Hierbei handelt es sich um einen Fachbegriff aus der Kriegsmedizin, der die
Selektion von Kranken und Verletzten nach der Schwere ihres Leidens umschreibt:
Im Evakuierungsfalle sollen zunächst nur Patienten "mit höchster
Überlebenschance" in Sicherheit gebracht werden. Laut dem vertraulichen,
"nur für den Dienstgebrauch" bestimmten Dokument ist zwar geplant, "je
nach Bedrohungspotential die größtmögliche Patientenzahl zu
retten". Dies sei jedoch ebenfalls, heißt es weiter,
"triageabhängig".[3]
Abgestufte Standards
Das Medizinische Schutzkonzept des Frankfurter
Magistrats beruft sich auf das "Nationale Sicherheitskonzept FIFA-WM 2006" des
Bundesinnenministeriums. Darin ist - in Entsprechung zu den Frankfurter
Konzepten - vorgesehen, die "Primärversorgung" von Verletzten sei "nach
abgestuften Standards" gewährleistet. Dem Papier zufolge haben sich Bund
und Länder "auf wesentlich größere Lagen vorbereitet", als es
der tägliche Rettungsdienst erfordert.[4]
Zusammenwirken
Auf größere Lagen bereitet auch der
Entwurf für das neue Weißbuch der Bundeswehr das Gesundheitswesen
vor. Dem Papier zufolge will das Berliner Verteidigungsministerium (BMVg)

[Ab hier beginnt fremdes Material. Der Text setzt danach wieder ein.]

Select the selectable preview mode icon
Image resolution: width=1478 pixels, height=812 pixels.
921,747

glauben machen, man stehe einer "wachsenden Bedrohung des deutschen
Hoheitsgebietes durch terroristische Angriffe" gegenüber. Die Bundeswehr
wird in dem Dokument auf das "Zusammenwirken mit den für die innere
Sicherheit zuständigen Stellen des Bundes und der Länder"

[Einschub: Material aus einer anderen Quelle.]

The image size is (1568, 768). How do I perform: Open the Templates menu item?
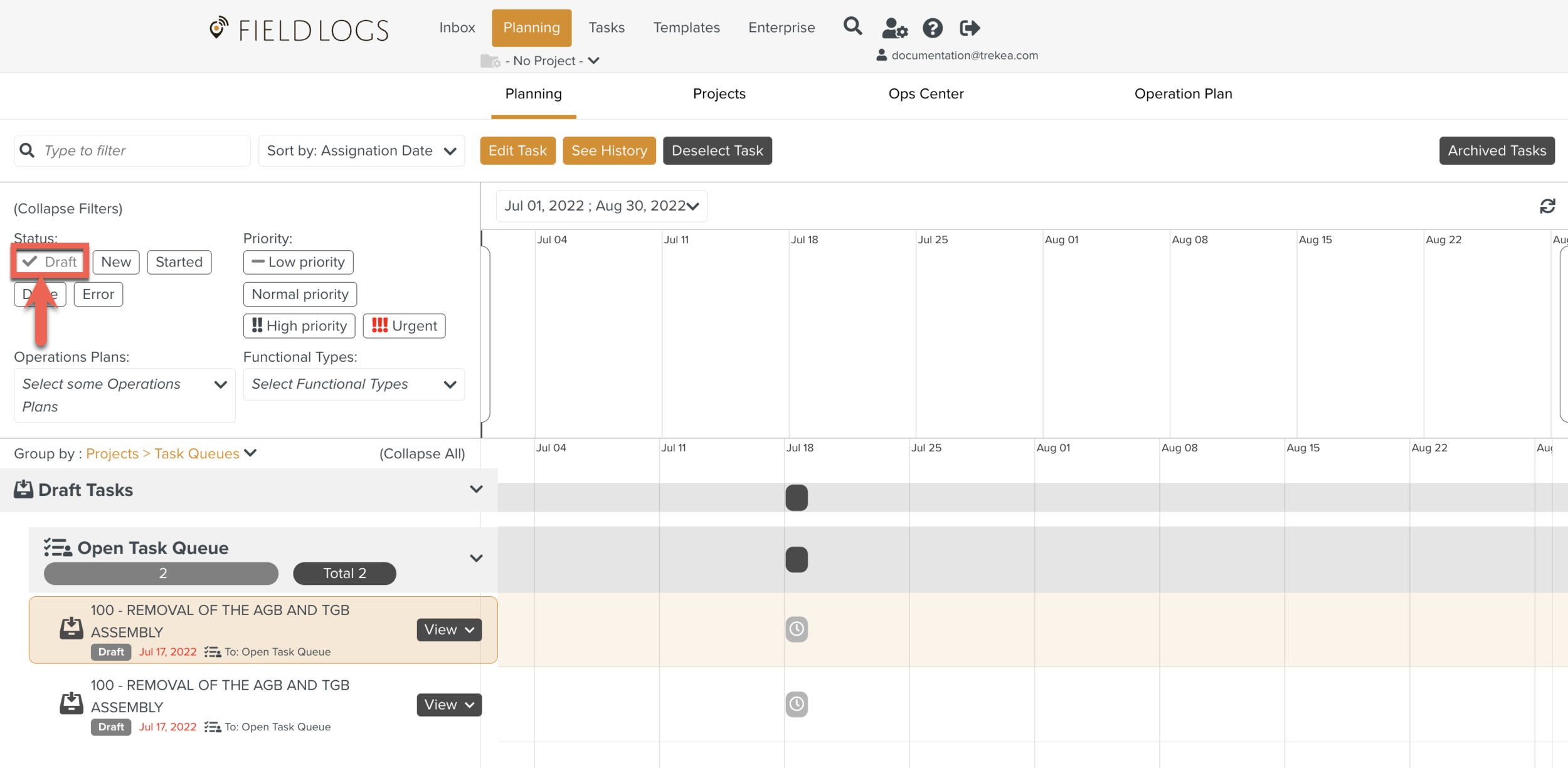[x=686, y=28]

verpflichtet.[5] Gefordert wird der Ausbau der zivil-militärischen
Kooperation, wofür die Bundeswehr bereits "entsprechende Fähigkeiten
und Kräfte" vorhält: Für den Einsatz im Inland vorgesehen sind
ABC-Abwehrkräfte, Pioniere, Militärpolizei ("Feldjäger"),
Aufklärer von Luftwaffe, Heer und Marine, Logistik- und
Transporteinheiten, Propagandatruppen ("Operative Information") sowie der
militärische Sanitätsdienst.[6]
Verflechtung
Die Verflechtung des Sanitätsdienstes mit
Einrichtungen des zivilen Gesundheitswesens wird von der politischen und
militärischen Führung weiter forciert. Laut "Weißbuch"-Entwurf
ist die permanente "fachliche Aus-, Fort- und Weiterbildung des Klinikpersonals
der Streitkräfte" durch die Zusammenarbeit mit zivilen Krankenhäusern
sichergestellt; die medizinischen Einrichtungen der Bundeswehr seien
mittlerweile "integraler Bestandteil" des angeblich zivilen Rettungsdienstes
und beteiligten sich mit Rettungshubschraubern und Notarztwagen an der
Versorgung der Bevölkerung.[7] Einen ersten vollständigen
"Wirkverbund" mit einem zivilen Krankenhaus, der auch die Abordnung und den
Austausch von Personal umfasst, hat das deutsche Militär in Westerstede
(Niedersachsen) realisiert.[8]
Notstand
Die fortschreitende zivil-militärische
Zusammenarbeit auf medizinischem Gebiet stärkt die
Kriegführungsfähigkeit Deutschlands erheblich: Sie ermöglicht
die Rückführung einer großen Zahl verwundeter Soldaten aus dem
Kampfgebiet und ergänzt dies um den funktionalen Umgang mit einem
"Massenanfall" ziviler Opfer bei Ausrufung des inneren Notstands.